In doing so, we are engaging in a form of reflection that search engines never demanded of us. The prompt itself becomes part of the cognitive work.
This may be one reason LLMs feel so different from search. They are not merely information-retrieval systems. They are systems that encourage users to externalize their thoughts. And externalized thoughts are often clearer thoughts.
And when the response comes back, it’s frequently not some entirely foreign intelligence delivering profound new insights. Often it’s a cleaned-up, better-organized version of what the user already wrote. The substance may have largely been present in the prompt itself. The LLM helps structure it, summarize it, clarify it, and sometimes extend it.
The entire process is a way of leveraging more thinking power out of the person.
Part of that comes from whatever substantive facts, principles, analogies, or corrections the LLM contributes. But part of it comes from something more basic: the LLM creates a setting in which people are continually externalizing their thoughts.
In this sense, Google and LLMs are doing somewhat different things. Google primarily helps us access humanity’s stored knowledge. LLMs certainly do some of that as well.

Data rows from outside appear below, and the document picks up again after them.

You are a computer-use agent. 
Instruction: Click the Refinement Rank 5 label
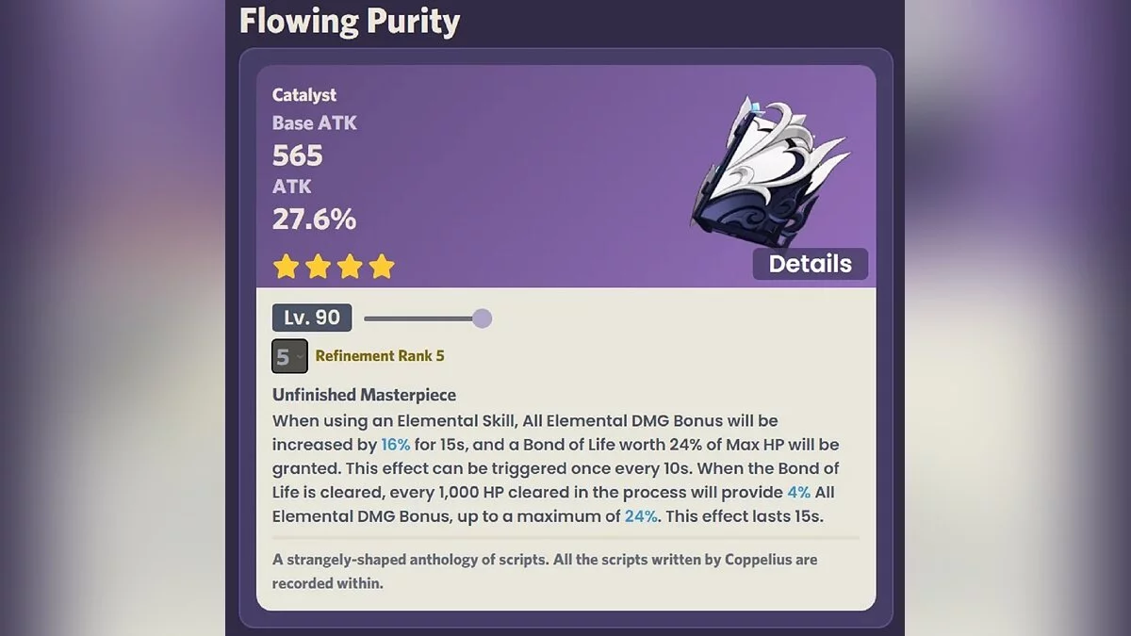[x=380, y=356]
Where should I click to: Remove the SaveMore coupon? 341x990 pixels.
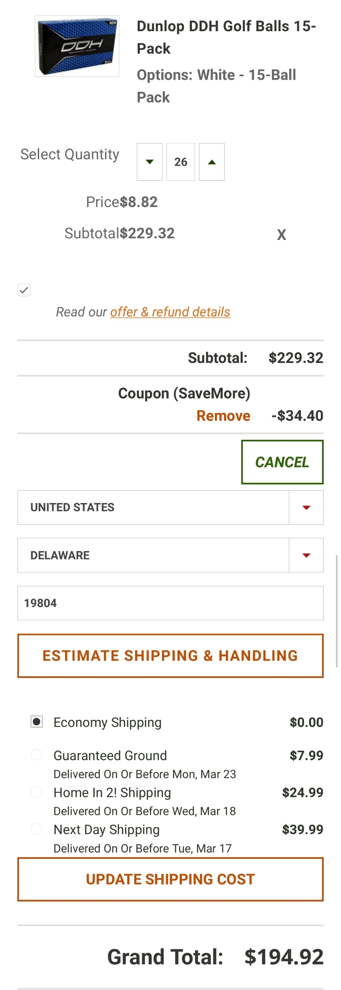point(223,416)
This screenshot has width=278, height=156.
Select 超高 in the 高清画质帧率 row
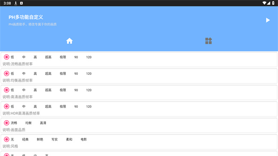click(x=48, y=90)
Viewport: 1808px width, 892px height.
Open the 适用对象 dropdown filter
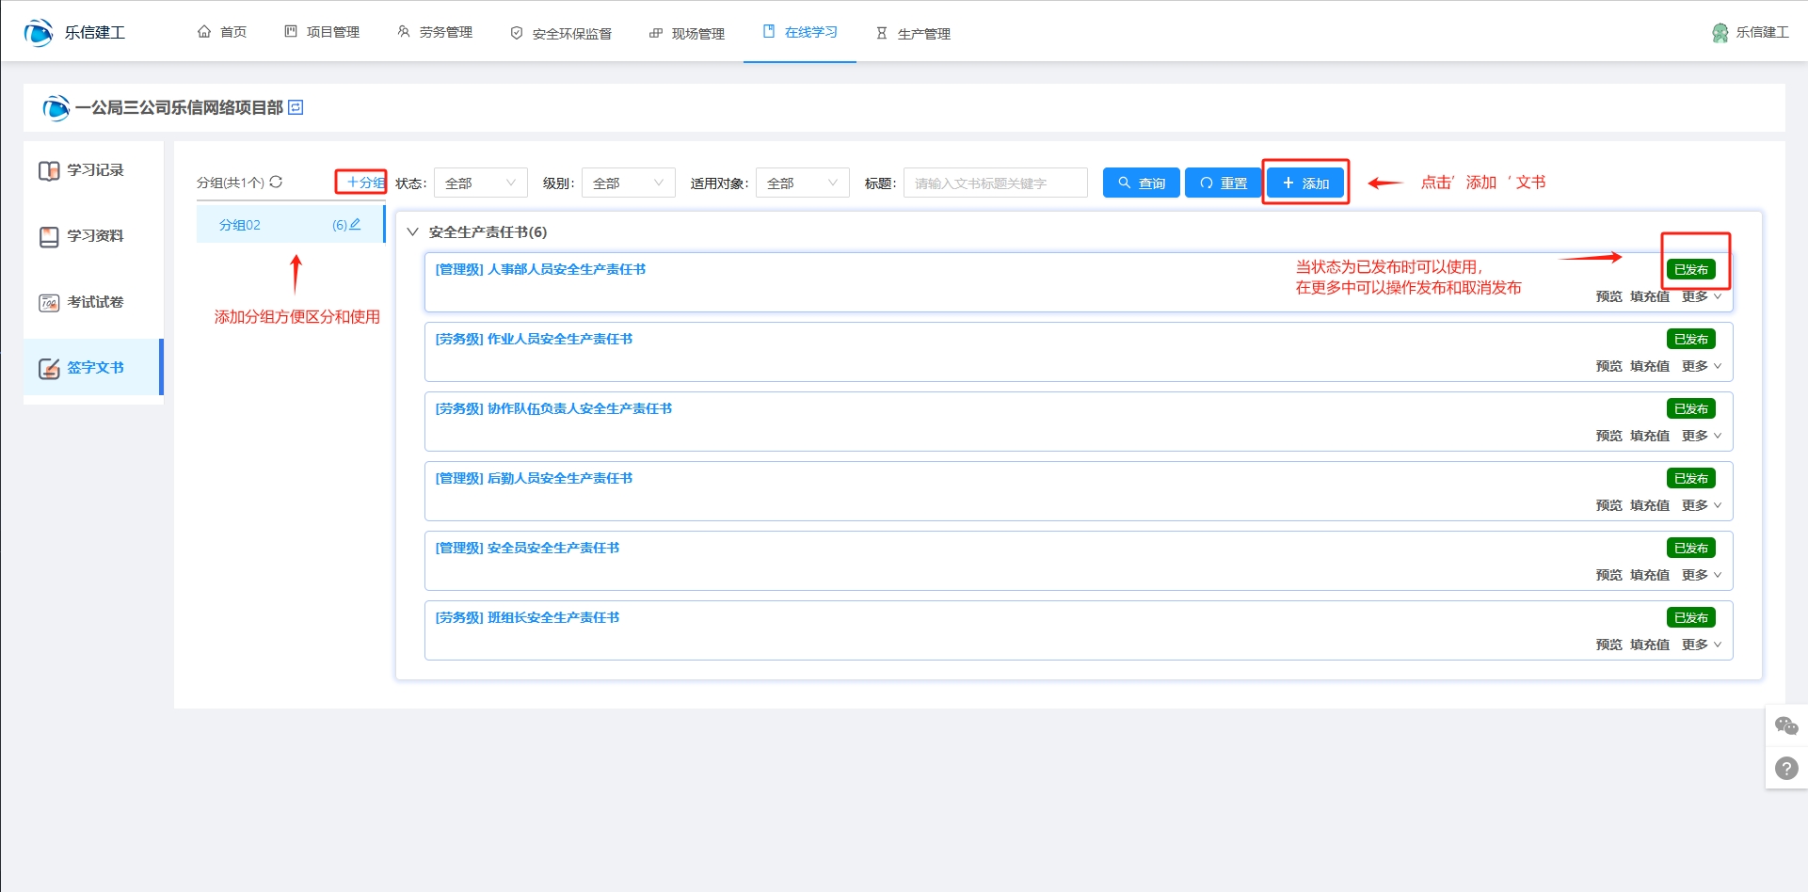click(802, 183)
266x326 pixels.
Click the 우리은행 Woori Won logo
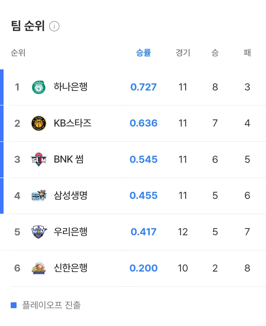pyautogui.click(x=39, y=232)

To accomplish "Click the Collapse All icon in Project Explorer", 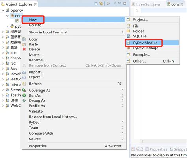I will [96, 4].
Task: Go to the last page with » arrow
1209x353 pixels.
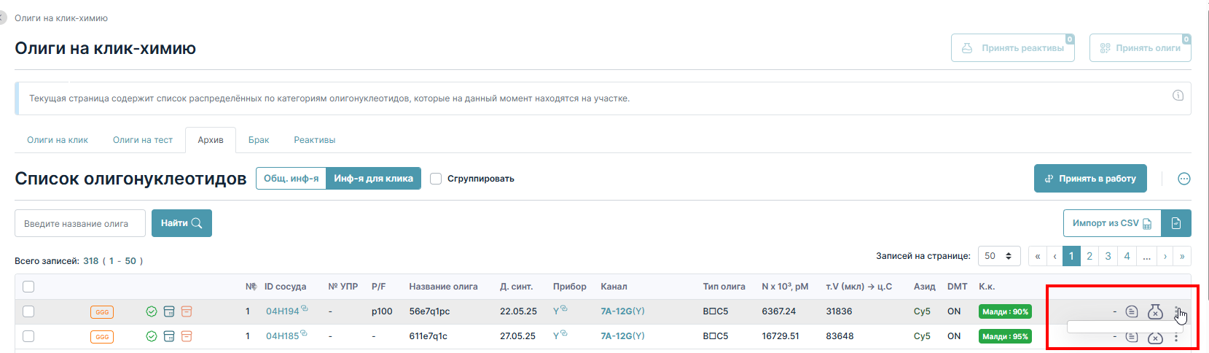Action: [1182, 256]
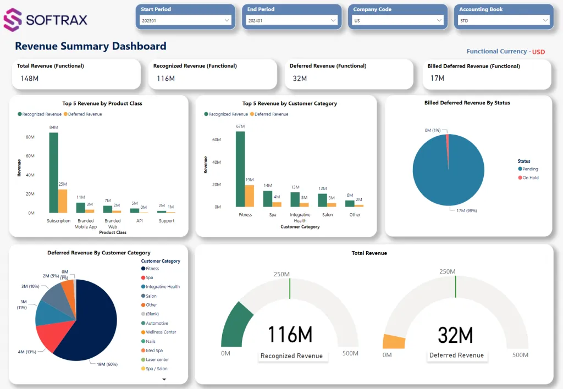563x389 pixels.
Task: Expand the End Period dropdown
Action: [x=291, y=20]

But they also help us access something else: knowledge that is already present, but only implicitly, within ourselves.
They help turn latent thoughts into explicit thoughts.
That may be one reason people often leave an LLM conversation feeling that they themselves did a surprising amount of the intellectual work. In many cases, they did. The system was not merely answering questions. It was eliciting thought.
A notebook helps you think because writing helps you think.
An LLM helps you think because writing helps you think — and because the notebook talks back.
The result is not merely artificial intelligence augmenting human intelligence. It is a system that often helps people extract more intelligence from themselves than they otherwise would have.